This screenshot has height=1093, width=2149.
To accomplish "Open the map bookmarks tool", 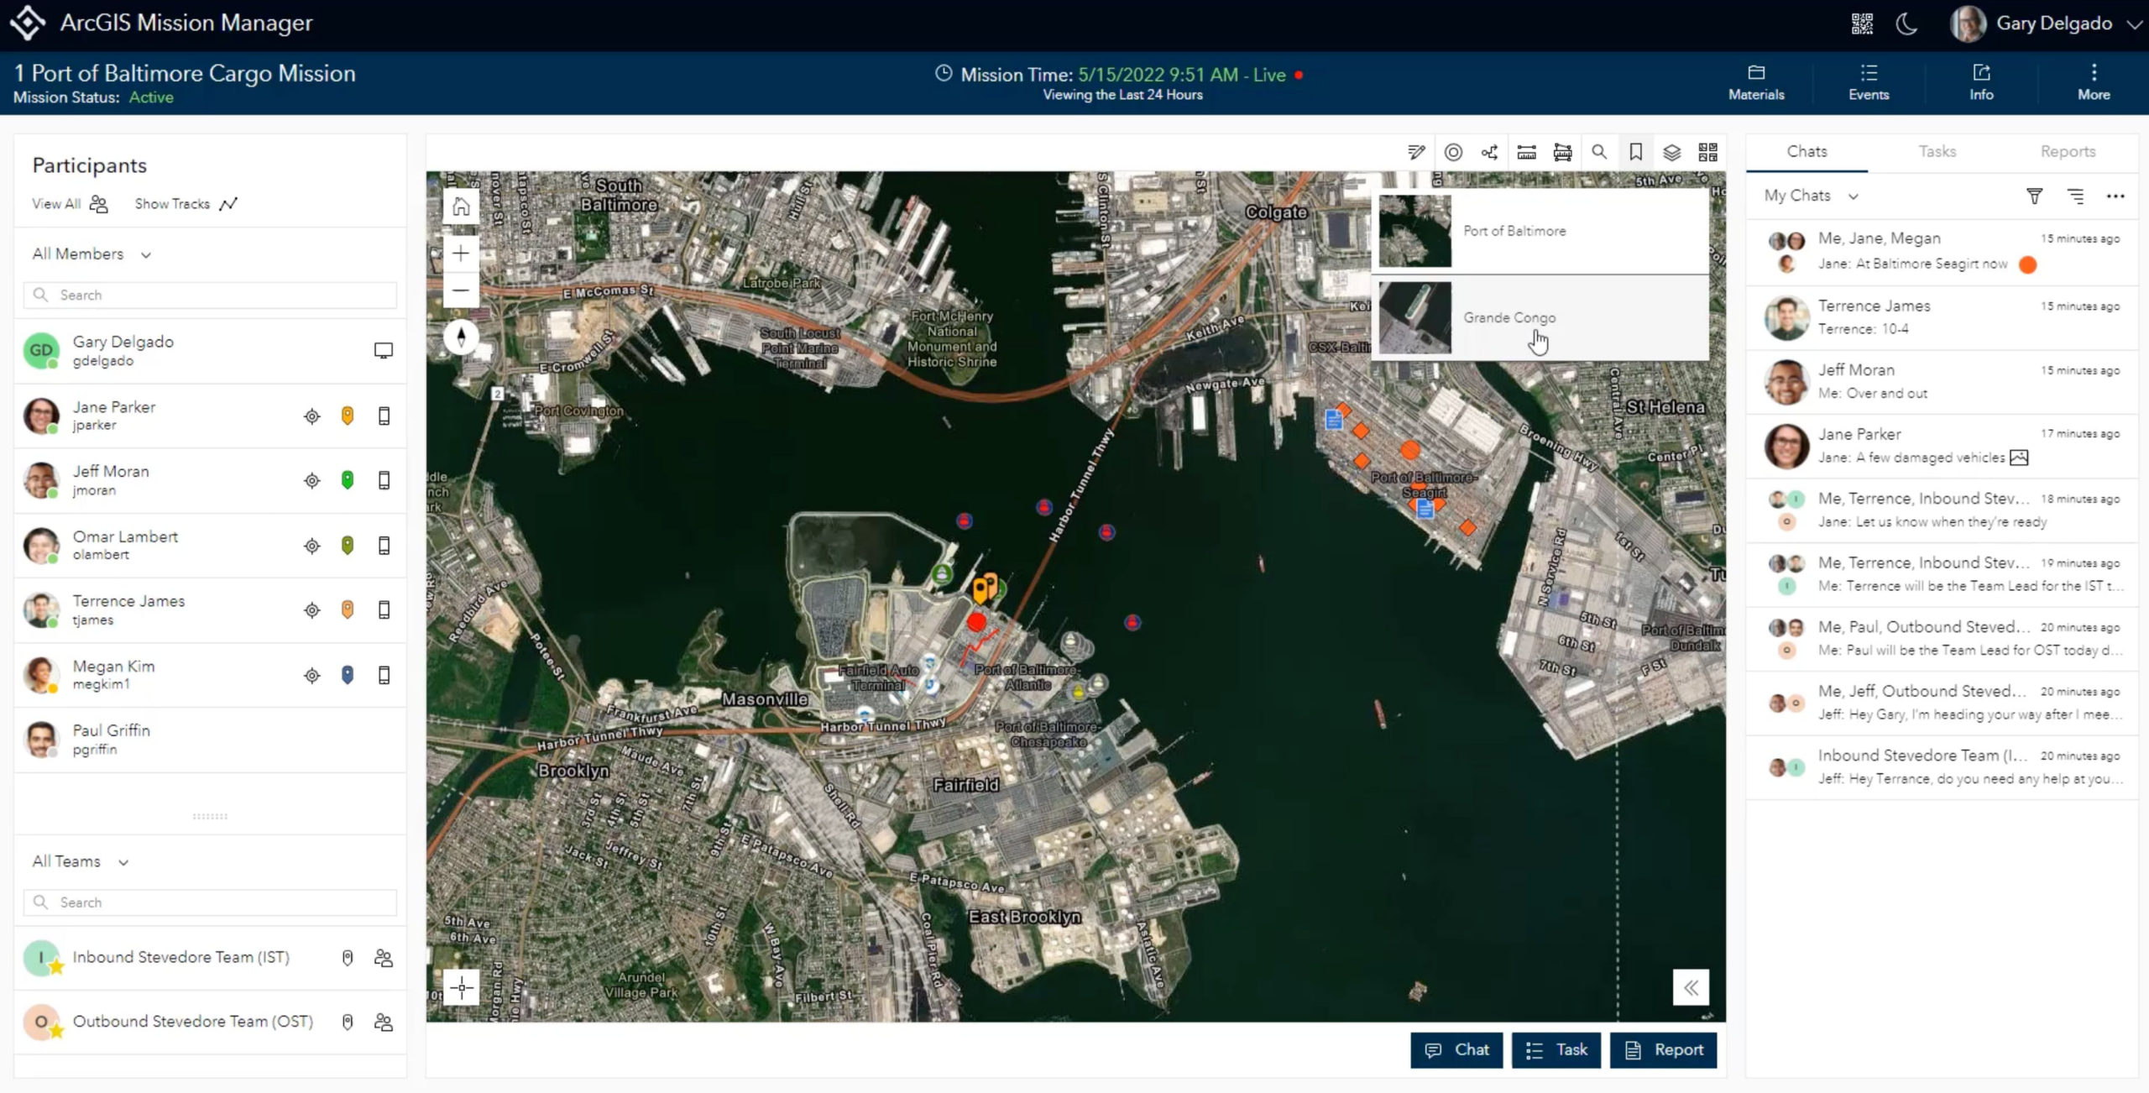I will 1635,152.
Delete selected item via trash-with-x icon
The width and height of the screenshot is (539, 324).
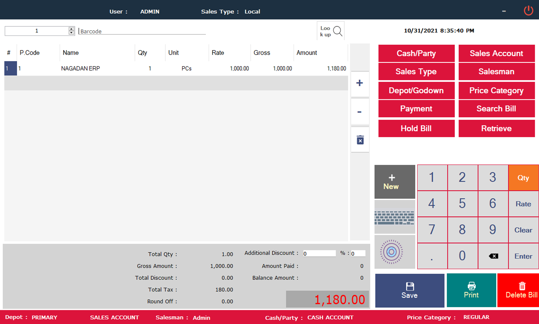[360, 140]
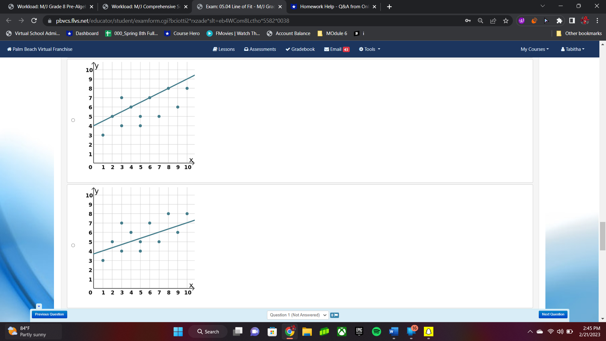The image size is (606, 341).
Task: Select the first scatter plot answer option
Action: 73,120
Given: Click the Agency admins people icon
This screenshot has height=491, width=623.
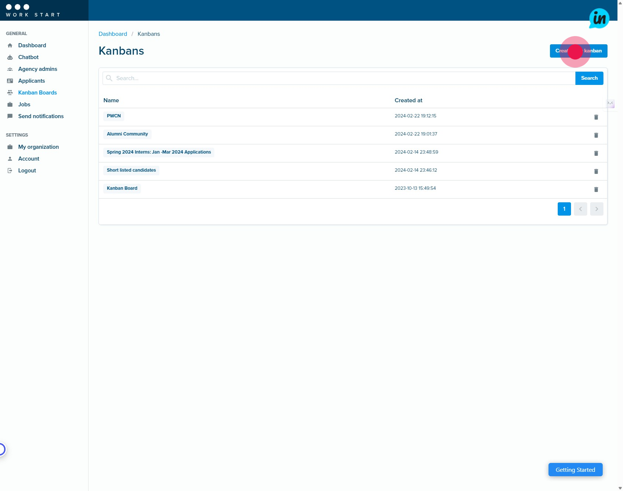Looking at the screenshot, I should (x=10, y=69).
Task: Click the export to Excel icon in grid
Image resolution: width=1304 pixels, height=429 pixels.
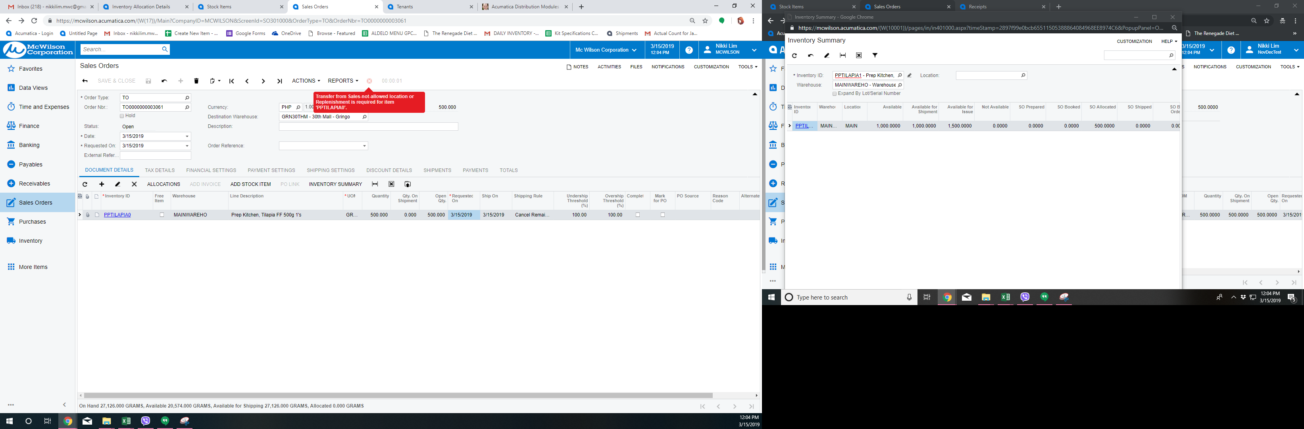Action: [391, 184]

━━━━

- _Assignment_:
Take every line above carrying "Click" and return it.

- _Solved exercise_:
Given: Click the Agency admins people icon
Task: Click the export to Excel icon in grid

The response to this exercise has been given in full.